Associated Sciences Economics
Associated Sciences. Economics is explained in this consumeraffairs.org.uk
as the study of the principles that man employs or applies, consciously or unconsciously, in using the limited means at his disposal to give the largest possible total satisfaction. He can be regarded as beginning by taking the outside physical world and other human beings as he finds them. At its simplest, therefore, economics is found at the meeting-place of the physical and human social worlds: technology and psychology. Economic principles are determined or affected by, and in turn determine or affect, many branches of knowledge in the physical and social sciences. The main ones are: Technology the natural and physical sciences (geography, geology, physics, mechanics, biology, chemistry, etc.); Law ; Psychology; Logic; Mathematics, Statistics; Politics, Sociology, Ethics; History.
Technology relates to man's physical environment both the natural world and the modifications of it wrought by the scientist. Some technical facts the economist must take as given and as unalterable: the coal below the surface in South Wales cannot be 'wished' to Ireland or Iceland; to mine it and transport it there involves a cost. On the other band, the properties of the water in Burton, Edinburgh and other places which led to the establishment of breweries there to brew particular kinds of beer can to some extent be reproduced elsewhere, although again at a cost. The burst of invention in the last two centuries has transformed economic relationships. For example, the revolution in transport has 'annihilated distance': by reducing costs it has made possible the change from small manufacturing units to large units which can produce much more cheaply because they can exploit the economies of scale. Eventually the replacement of coal by atomic power would possibly bring equally fundamental changes in economic relationships.

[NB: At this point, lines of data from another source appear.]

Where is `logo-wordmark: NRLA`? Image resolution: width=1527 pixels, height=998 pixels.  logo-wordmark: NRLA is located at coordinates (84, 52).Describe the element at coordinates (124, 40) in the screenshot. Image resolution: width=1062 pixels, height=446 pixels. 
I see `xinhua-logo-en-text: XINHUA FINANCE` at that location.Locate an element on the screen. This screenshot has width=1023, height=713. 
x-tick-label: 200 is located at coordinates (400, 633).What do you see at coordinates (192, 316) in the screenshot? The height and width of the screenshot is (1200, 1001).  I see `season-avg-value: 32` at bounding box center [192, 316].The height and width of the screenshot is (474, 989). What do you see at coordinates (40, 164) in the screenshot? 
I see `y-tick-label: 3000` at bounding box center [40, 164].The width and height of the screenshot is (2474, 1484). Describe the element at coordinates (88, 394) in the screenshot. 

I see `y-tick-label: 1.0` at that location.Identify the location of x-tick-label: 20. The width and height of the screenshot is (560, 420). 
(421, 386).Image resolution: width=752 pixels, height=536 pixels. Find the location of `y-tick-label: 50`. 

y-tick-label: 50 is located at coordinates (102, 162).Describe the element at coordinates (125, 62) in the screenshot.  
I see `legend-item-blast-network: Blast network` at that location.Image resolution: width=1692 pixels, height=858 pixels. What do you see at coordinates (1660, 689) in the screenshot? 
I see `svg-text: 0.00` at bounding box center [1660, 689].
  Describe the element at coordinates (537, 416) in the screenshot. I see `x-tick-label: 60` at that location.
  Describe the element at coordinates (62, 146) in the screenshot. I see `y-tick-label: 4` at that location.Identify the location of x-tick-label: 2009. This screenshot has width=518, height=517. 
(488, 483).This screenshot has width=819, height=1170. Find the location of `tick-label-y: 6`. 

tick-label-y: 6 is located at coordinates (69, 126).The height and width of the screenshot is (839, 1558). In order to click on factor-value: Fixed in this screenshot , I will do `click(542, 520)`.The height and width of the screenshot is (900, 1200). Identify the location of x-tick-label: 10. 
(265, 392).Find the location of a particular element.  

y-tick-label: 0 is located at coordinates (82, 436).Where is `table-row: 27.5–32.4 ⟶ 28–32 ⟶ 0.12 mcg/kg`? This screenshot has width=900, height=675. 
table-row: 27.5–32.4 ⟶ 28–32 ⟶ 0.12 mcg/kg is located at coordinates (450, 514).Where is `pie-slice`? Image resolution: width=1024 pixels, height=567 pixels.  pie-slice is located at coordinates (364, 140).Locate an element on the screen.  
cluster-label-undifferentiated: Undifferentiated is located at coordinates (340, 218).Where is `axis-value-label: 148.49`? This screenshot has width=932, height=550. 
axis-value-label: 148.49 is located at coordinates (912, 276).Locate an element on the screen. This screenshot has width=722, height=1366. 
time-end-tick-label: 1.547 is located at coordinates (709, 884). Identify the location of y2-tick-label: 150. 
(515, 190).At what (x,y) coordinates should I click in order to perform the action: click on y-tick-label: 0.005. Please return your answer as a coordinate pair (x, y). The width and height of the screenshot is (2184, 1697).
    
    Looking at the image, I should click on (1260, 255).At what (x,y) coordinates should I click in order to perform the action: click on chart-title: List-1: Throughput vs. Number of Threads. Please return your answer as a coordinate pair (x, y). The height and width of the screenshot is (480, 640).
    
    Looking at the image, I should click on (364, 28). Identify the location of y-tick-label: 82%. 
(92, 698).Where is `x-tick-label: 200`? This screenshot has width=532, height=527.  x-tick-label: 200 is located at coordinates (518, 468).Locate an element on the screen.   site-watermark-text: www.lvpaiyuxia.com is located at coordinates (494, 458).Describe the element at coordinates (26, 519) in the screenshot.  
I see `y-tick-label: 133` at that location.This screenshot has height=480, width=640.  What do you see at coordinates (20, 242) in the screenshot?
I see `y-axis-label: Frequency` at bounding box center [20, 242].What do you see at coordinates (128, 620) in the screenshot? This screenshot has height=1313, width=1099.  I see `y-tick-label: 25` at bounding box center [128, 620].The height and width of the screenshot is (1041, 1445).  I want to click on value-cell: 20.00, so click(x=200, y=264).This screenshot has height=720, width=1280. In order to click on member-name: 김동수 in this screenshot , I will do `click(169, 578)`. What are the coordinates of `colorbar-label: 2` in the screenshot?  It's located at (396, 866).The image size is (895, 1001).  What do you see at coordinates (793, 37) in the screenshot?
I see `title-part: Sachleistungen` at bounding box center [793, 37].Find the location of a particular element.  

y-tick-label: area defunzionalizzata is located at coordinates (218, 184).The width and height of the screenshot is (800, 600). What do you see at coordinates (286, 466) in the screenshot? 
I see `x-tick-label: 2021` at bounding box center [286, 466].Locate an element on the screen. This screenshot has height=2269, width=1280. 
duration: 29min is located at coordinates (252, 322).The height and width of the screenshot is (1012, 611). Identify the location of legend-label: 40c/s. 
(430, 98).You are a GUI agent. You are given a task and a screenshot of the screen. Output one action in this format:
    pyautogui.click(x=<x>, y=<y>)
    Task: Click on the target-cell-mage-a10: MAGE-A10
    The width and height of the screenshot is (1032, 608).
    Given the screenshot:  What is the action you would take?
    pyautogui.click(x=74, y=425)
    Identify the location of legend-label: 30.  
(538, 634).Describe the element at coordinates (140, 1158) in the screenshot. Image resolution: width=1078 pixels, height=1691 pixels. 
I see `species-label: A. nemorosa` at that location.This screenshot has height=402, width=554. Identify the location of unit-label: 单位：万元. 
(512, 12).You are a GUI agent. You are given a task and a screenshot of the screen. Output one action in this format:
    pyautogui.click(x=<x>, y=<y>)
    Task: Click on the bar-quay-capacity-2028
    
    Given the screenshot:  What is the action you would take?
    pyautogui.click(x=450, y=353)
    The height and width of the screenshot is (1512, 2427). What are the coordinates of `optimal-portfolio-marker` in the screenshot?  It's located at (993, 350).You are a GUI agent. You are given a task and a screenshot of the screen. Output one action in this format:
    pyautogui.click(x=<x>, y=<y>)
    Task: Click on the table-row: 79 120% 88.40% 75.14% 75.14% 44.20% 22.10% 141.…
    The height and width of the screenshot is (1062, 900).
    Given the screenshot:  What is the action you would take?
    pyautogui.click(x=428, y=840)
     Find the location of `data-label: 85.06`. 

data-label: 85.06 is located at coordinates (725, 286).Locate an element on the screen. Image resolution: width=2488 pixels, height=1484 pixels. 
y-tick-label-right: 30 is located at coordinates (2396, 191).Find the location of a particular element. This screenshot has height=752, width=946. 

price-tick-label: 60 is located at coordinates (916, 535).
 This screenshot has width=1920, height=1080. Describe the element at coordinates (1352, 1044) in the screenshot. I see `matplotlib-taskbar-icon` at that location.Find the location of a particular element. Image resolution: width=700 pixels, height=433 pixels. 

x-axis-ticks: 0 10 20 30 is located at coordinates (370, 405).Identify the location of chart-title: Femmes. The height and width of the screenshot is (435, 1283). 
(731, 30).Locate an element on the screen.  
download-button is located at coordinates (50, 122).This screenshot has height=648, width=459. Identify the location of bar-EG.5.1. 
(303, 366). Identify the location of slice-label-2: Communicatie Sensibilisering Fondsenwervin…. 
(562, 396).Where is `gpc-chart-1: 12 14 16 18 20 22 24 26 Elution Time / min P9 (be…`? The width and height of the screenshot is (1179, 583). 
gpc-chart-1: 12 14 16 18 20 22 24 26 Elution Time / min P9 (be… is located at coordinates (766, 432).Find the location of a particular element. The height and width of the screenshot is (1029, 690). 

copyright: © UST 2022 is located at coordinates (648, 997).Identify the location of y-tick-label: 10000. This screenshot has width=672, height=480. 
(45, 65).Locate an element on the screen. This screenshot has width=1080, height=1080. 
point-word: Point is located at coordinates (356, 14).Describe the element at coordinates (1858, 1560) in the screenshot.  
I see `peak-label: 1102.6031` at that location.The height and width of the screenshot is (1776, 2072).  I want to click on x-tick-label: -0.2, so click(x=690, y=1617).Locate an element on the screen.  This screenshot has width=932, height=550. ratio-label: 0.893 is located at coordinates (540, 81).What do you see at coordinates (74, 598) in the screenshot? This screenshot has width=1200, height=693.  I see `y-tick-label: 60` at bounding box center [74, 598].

A source of much misunderstanding among laymen has been the confusion mainly by the physical scientists between technological and economic decisions and judgments. The definition of economics in terms of the application of scarce means (with alternative uses) to numerous possible ends makes this distinction clear. The decisive characteristic of an economic decision is that it involves a choice on the basis of a comparison of cost and benefit. A technical decision rests solely on physical properties and is not concerned with complications of cost In building a house the choice of materials is a technical decision in so far as it depends on, say, the soil, the prevailing wind and rainfall, and the kind of heating to be installed. It is an economic decision in so far as some materials may be technically superior to others but are not thought worth the higher cost they would involve, part of which could go to provide, say, better interior fittings.
In the real world technical decisions normally affect but do not take precedence over economic decisions. Bananas can be grown under glass in Scotland; but they are not normally grown there because the climate is such that they can be grown much more cheaply in, say, Jamaica, so that it pays to import them and pay for them by goods which Britain, in turn, can produce more cheaply because of its natural, acquired and/or human advantages. Again, the trams that used to adorn or disfigure the main streets of western cites no longer do so not because they were technically incapable of carrying passengers but because new means of passenger transport were devised that were more comfortable, flexible, faster and/or cheaper. But if economic criteria normally predominate over technical criteria, they sometimes take second place to political, military or strategic criteria (see below).